Bei P&I steht beispielsweise die Mobilität im Mittelpunkt. Unter anderem bietet das Unternehmen eine Zeiterfassung via Smartphone an. Mit der Applikation könnten Mitarbeiter ihre Zeitbuchungen orts- und zeitunabhängig von ihrem mobilen Endgerät aus vornehmen, führt Geschäftsführer Manfred Nagl aus. Auch sei das Business Intelligence Modul P&I HR Leitstand als Smartphone-Applikation verfügbar. Entscheider könnten damit auf der Fahrt zum Geschäftstermin via Smartphone zum Beispiel wichtige Analysen abrufen, falls sie kurzfristig entscheidungsstützende Informationen benötigen. Die Software ermögliche damit einen einheitlichen und zentralen Überblick über die wesentlichen Kennzahlen und Vorgänge eines Unternehmens aus personalwirtschaftlicher Sicht.

Sage hat im vergangenen Oktober eine erste Web 2.0 HR-Lösung auf den Markt gebracht. Damit hätten die Nutzer Zugriff auf Informationen zu jeder Zeit, an jedem Ort und auf jedem Endgerät, erklärt Geschäftsführerin Prochaska. Bei rexx reichen die Softwarefunktionen von Mitarbeiter- und Karriereportalen über ein Who-is-Who im Intranet bis hin zu speziellen Prozessabbildungen für die Arbeit auf dem Smartphone. Dazu kommt die automatische Verwendung von Web 2.0-Kanälen wie Facebook oder Xing.

Auch Infoniqa bietet im Bereich Web 2.0 Dienste an, mit denen Personalabteilungen offene Stellen direkt im Facebook publizieren können. Dadurch können Unternehmen neben dem Employer Branding auch gleich konkrete Stellen für bestimmte Zielgruppe positionieren, führt Friedwagner aus. Auch bei Persis können Stellenausschreibungen mit einem Knopfdruck in Facebook gepostet werden. Zudem können Personaler über das System jungen Bewerbern per SMS oder RSS-Nachrichtenticker Infos über neue Stellen zuschicken. Diese können sich dann direkt per Handy bewerben.

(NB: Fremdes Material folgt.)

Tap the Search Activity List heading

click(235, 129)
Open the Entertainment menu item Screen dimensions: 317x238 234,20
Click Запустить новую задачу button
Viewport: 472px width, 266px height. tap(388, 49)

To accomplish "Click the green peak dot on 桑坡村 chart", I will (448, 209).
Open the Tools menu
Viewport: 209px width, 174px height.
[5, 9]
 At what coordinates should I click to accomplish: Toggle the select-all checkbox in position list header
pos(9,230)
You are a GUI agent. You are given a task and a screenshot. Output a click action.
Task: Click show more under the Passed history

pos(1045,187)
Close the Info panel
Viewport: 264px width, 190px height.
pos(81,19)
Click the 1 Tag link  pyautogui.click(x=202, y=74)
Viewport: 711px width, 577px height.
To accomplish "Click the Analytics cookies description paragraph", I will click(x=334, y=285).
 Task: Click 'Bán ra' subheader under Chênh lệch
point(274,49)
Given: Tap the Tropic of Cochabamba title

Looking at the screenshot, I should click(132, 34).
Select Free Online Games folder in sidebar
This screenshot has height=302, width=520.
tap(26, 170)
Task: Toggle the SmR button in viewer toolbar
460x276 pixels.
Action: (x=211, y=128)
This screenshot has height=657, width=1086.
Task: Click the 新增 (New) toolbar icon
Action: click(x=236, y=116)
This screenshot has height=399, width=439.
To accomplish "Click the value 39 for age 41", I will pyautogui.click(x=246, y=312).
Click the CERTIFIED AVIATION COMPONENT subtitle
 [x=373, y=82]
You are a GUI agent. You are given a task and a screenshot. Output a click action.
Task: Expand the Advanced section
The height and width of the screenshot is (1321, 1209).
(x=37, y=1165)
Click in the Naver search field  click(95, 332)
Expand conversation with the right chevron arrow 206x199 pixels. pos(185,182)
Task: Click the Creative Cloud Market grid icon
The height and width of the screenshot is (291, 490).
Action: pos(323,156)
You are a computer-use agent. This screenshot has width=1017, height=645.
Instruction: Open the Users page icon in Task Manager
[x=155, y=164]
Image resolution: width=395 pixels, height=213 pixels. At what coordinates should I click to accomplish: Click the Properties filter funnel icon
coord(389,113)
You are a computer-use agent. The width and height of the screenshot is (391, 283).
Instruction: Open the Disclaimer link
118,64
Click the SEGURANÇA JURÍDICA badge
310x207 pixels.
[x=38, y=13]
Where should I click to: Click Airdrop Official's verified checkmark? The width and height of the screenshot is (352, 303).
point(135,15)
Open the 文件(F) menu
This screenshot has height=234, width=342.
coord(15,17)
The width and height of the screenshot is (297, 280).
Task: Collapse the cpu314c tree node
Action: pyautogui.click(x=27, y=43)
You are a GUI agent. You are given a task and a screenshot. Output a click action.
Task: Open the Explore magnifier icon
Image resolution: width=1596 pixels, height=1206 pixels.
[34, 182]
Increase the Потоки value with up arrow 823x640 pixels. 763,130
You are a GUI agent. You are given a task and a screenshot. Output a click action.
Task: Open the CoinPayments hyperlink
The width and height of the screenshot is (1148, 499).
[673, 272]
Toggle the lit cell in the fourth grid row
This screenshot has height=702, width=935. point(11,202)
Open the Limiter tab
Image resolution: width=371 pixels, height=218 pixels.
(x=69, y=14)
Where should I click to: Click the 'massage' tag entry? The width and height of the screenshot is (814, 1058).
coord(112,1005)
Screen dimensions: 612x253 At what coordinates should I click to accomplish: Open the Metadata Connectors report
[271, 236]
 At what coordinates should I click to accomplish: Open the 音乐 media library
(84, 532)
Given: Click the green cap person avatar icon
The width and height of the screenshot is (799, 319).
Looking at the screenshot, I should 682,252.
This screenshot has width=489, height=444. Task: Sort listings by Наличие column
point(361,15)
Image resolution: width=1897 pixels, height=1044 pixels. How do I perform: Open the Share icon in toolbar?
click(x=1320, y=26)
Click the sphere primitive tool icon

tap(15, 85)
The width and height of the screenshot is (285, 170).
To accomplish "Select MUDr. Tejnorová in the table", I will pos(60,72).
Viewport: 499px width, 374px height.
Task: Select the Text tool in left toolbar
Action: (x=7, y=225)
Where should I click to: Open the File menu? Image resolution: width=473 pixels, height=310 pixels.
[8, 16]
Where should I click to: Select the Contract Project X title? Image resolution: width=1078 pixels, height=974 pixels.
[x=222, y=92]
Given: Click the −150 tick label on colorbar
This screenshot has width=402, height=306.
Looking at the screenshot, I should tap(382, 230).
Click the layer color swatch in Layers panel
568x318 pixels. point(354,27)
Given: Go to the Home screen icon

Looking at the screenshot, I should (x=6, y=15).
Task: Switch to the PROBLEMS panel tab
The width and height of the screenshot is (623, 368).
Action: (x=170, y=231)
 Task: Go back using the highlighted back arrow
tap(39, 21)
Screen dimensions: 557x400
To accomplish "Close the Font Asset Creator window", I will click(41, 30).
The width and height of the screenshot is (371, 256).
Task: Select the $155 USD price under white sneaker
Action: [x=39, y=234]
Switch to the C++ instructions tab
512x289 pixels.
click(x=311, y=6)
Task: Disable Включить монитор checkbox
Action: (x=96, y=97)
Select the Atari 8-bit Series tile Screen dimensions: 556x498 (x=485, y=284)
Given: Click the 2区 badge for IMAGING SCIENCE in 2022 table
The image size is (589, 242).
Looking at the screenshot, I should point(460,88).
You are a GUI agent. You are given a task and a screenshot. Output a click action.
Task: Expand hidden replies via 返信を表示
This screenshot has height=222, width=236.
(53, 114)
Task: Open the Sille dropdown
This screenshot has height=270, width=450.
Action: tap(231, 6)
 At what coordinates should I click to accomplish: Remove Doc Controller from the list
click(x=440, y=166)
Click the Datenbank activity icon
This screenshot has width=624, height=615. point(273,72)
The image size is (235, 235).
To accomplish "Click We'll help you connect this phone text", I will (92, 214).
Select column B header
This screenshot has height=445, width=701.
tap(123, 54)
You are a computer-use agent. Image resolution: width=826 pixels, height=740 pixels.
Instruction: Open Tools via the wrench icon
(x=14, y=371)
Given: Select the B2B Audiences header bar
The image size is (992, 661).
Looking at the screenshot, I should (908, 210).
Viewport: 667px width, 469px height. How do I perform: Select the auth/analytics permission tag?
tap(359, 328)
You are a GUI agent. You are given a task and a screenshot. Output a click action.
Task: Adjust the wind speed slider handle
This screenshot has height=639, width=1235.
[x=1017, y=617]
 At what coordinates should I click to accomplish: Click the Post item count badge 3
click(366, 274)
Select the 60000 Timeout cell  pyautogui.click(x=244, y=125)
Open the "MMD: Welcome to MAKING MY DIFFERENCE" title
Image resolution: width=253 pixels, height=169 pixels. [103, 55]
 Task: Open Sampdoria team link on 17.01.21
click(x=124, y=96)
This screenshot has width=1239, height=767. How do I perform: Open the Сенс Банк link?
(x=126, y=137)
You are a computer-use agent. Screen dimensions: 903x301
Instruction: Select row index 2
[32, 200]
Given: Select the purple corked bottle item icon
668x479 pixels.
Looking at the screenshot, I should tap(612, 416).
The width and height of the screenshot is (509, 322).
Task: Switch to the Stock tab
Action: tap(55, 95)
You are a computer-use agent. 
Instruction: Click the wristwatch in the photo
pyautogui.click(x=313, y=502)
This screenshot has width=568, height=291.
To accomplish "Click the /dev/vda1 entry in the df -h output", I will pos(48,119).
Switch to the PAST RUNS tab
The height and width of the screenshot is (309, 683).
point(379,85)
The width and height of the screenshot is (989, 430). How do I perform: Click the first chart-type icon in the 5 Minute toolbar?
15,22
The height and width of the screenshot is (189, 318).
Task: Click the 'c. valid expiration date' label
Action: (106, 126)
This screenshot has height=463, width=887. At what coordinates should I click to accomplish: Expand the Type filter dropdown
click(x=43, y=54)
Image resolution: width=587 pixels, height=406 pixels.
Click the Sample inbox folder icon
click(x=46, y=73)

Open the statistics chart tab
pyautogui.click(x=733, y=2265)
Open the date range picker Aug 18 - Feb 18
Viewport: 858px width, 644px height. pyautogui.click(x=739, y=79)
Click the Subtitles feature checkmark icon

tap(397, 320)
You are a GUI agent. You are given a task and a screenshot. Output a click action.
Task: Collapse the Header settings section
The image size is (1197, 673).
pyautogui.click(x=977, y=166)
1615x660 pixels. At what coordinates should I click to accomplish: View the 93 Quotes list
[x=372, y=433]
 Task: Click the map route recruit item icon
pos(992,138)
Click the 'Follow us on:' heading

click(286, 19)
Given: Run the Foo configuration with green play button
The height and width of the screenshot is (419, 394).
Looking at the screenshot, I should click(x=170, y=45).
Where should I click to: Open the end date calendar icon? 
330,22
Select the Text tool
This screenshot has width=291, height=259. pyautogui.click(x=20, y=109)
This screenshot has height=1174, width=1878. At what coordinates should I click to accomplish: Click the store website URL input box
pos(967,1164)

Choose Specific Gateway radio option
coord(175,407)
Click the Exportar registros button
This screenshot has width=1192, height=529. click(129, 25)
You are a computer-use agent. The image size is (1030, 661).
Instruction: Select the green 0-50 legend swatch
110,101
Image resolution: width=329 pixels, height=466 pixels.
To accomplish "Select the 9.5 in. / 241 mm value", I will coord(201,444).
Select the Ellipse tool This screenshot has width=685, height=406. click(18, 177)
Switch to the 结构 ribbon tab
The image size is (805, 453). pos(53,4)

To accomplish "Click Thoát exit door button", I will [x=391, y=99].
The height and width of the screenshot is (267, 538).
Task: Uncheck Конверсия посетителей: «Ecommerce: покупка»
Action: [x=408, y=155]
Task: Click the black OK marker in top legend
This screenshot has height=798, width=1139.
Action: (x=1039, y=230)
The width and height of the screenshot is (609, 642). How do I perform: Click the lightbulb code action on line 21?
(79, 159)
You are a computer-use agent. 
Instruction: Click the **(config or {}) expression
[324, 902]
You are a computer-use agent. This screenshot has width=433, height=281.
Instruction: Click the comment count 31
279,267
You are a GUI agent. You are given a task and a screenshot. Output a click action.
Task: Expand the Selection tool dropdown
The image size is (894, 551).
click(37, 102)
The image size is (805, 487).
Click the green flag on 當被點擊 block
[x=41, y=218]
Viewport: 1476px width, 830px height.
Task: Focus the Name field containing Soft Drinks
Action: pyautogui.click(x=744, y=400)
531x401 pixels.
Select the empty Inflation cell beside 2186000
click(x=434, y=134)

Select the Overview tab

Unternehmen entdecken die Möglichkeiten von HR-Software

Die Softwareunterstützung ist also gegeben, aber wie wird sie genutzt? Portallösungen zunehmend engagiert und in vielfältigen Einsatzbereichen, weitere Web-2.0-Funktionen eher zurückhaltend und punktuell – so der Eindruck aus den Antworten der Anbieter. Der Einsatz von Web 2.0 im Business-Umfeld sei ein technologischer Trend, der zum heutigen Tag noch am Beginn steht, schätzt Benigna Prochaska die Situation ein. „Viele Personalisten können zunächst mit dem Begriff Web 2.0 für ihre Arbeit wenig anfangen.“

Hier steht den Anbietern offenbar noch einiges an Kommunikations- und Überzeugungsarbeit bevor. Denn sobald die Personaler konkret die Nutzungsmöglichkeiten und deren Vorteile erkannt hätten, seien sie begeistert, so Prochaska weiter. Dann kämen diese Funktionen auch in allen relevanten Bereichen des HR-Managements zum Einsatz, in denen Führungskräfte und Personalverantwortliche mit moderner Technologie und fast ohne Schulungsaufwand eingebunden würden.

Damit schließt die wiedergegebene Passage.